J’ai lu avec toute l’attention possible vos 21 pages(1), et je suis d’autant plus disposé à vous donner raison qu’en vous lisant je me disais à chaque phrase: « Mais c’est mon histoire ». Oui, mon histoire avec Mgr Cart, quand j’avais de 29 à 36 ans. C’était juste le même ordre de récriminations, je les croyais parfaitement fondées. J’ajoutais encore: « Mais c’est l’histoire de l’abbé de Cabrières avec Mgr Plantier. Il me faut le calmer, depuis qu’il est esclave à l’évêché, et ce sont les mêmes douleurs – sa dernière ou son avant-dernière lettre en contenait l’expression ». C’est, de plus, l’histoire de tous les vicaires avec leurs curés, (un grand-vicaire sait cela par coeur). Il y a plus. Que de fois n’est-on pas venu me dire: « Ah! que vous êtes bon de rester avec votre évêque! » Aujourd’hui que j’ai plus de 35 ans, je suis devenu plus souple. L’âge m’a donné ce que vous prétendez qu’il vous ôte. Je ne veux pas entrer dans les détails. Le P. Brun, le P. Hippolyte ont eu toutes ces épouvantables épreuves, et, jusqu’à la fin du monde, il en sera ainsi. Les supérieurs seront les bourreaux des inférieurs, et la preuve c’est que vous, que ma tyrannie fait si cruellement souffrir, vous en faites souffrir d’autres. Que faire? N’être plus supérieur? Je vous l’accorde. N’être plus inférieur? Accordé. Rester tout seul, comme un bel astre dans l’espace? Je vous annonce que vous vous ferez souffrir vous-même. Hélas! l’on se porte partout soi-même.

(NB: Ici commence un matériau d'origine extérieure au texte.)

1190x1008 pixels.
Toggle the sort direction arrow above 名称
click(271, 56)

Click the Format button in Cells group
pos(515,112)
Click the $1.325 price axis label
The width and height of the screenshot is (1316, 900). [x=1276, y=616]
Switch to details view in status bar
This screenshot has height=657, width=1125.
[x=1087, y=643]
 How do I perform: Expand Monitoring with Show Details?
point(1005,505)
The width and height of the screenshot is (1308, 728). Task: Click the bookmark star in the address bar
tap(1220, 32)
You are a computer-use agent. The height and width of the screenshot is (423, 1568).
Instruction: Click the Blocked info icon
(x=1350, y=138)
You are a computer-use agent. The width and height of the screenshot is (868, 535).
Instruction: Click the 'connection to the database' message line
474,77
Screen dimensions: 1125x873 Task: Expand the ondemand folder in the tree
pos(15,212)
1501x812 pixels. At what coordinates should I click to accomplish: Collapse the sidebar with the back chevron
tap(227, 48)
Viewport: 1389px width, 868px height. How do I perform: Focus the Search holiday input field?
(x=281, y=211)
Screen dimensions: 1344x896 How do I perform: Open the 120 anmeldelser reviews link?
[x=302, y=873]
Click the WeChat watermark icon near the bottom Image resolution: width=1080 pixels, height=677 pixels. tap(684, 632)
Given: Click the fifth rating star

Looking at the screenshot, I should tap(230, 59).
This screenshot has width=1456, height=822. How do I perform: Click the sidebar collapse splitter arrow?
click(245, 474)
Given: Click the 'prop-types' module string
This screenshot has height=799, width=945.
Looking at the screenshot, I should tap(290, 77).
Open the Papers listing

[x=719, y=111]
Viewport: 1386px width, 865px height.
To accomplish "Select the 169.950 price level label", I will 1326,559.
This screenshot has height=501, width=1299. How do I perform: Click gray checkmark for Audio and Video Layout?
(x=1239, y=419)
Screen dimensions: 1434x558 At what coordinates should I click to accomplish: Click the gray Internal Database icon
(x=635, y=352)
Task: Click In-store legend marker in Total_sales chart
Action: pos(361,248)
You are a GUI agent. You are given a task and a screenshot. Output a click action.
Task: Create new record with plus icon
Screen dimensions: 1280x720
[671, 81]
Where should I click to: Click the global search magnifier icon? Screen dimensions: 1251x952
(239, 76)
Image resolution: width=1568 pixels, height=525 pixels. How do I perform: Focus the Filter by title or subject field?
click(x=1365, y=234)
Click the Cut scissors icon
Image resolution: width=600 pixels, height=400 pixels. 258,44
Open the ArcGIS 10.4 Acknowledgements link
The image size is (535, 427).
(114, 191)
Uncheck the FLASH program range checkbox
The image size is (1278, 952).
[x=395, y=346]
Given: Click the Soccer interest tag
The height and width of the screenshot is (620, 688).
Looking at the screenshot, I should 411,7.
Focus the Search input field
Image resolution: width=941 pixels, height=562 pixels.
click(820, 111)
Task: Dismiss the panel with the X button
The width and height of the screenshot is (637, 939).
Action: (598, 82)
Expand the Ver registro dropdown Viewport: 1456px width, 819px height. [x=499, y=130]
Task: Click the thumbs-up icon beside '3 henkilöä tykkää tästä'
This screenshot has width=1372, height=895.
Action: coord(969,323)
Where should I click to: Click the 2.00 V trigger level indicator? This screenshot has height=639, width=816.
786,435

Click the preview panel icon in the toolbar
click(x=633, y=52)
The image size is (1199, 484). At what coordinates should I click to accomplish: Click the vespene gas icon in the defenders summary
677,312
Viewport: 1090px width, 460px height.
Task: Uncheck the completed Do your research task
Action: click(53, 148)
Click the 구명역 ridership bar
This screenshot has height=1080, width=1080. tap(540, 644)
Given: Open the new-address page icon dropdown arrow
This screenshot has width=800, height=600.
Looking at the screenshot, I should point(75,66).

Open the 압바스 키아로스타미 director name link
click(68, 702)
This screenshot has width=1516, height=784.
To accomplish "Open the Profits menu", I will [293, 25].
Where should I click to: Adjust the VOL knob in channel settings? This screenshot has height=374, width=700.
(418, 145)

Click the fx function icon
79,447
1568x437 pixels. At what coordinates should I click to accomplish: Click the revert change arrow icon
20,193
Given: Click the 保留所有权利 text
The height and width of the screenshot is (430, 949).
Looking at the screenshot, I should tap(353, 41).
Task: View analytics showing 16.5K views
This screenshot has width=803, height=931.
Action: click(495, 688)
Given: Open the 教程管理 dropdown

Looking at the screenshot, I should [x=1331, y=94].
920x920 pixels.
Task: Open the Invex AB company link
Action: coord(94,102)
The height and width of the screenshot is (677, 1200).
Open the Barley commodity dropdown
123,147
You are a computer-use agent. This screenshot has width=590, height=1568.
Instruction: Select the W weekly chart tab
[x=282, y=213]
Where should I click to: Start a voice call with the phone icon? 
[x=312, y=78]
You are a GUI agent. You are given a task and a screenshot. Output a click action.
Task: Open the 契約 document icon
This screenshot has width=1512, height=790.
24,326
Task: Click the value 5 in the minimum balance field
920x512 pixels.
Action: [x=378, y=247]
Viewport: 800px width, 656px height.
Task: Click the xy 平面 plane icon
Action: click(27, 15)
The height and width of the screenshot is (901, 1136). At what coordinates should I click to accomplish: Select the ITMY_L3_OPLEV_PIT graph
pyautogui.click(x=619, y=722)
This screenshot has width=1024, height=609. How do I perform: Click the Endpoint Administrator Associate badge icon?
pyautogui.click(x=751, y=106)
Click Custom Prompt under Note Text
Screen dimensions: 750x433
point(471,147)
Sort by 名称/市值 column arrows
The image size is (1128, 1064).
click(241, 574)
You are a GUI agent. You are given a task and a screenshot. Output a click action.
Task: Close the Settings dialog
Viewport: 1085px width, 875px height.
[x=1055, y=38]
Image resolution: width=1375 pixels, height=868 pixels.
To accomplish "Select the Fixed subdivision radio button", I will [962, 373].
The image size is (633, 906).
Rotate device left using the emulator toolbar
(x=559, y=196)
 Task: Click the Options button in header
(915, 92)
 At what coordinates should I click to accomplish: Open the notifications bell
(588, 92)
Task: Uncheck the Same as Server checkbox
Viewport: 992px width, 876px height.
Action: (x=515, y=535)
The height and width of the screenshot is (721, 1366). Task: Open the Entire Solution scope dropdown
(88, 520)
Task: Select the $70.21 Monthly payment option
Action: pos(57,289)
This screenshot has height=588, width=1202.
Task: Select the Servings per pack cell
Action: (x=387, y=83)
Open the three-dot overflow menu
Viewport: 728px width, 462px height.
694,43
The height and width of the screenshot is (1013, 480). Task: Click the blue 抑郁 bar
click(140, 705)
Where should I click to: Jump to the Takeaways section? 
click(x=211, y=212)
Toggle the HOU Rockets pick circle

Toutefois, je fais la très large part de mes défauts. En dehors des épreuves volontaires que les supérieurs imposent avec leurs vertus, il y a les épreuves involontaires qu’ils imposent avec leurs défauts, dont quelques-uns sont des défauts de mémoire. Ainsi je vous avoue que, pour l’affaire du pavillon(2) dont l’idée n’est pas de moi, pour laquelle j’ai hésité longtemps, je me figurais que vous aviez été présent quand la proposition avait été faite, et maintenant je me rappelle que c’était le P. Picard. J’avais vu là une économie, de 3.000 ou 4.000 [francs], au dire du P. Hippolyte; mais c’était une idée reçue et où j’avais sacrifié, avec plaisir sans doute, mais où j’avais sacrifié mon opinion personnelle.

Rappelez-vous que pour l’affaire des poux vous aviez accepté la chose, quand il s’était agi d’un élève; j’avais pu l’accepter après vous, quand il s’agissait d’un maître, que, n’étant pas au courant et en votre absence, j’avais empêché une partie de l’exécution faite sans m’en prévenir, et que j’ai accepté tout ce que vous m’avez dit sans tenir plus à une chose qu’à l’autre, et surtout à mon avis.

Eh! cher ami, si maintenant j’entamais le chapitre de mes plaintes? Mais je vous avoue que cela me semblerait un peu stupide avec mes 57 ans. Ce qui est permis à 35 ans ne l’est plus à près de 60. Que vous ayez des ennuis! Eh, cher ami, je passe mon temps à admirer la manière dont vous les prenez. Que vous ayez d’immenses ressources! C’est incontestable. Que vous et moi ayons des défauts! C’est plus clair que le jour. Que vous ayez des défaillances! C’est tout naturel. Quand elles dépasseront vos forces, mon devoir est d’y mettre un terme. Ainsi je vous prie, pour ne rien brusquer, de commencer l’année, et si vous ne pouvez tenir, je vous promets sérieusement de vous rendre votre liberté vers le mois de décembre.

Viendrez-vous vers le 3 septembre? Addio, et profitons de toutes ces misères pour nous sanctifier, car c’est la seule chose essentielle. On vous aime malgré cela.

E.D'ALZON.
Notes et post-scriptum
1. Nous ne pouvons citer les 21 pages de la lettre du 30 août du P. Bailly. En voir un extrait dans la *Documentation biographique*, p. 667.
2. L'idée de loger les Oblates au pavillon venait du P. Hippolyte.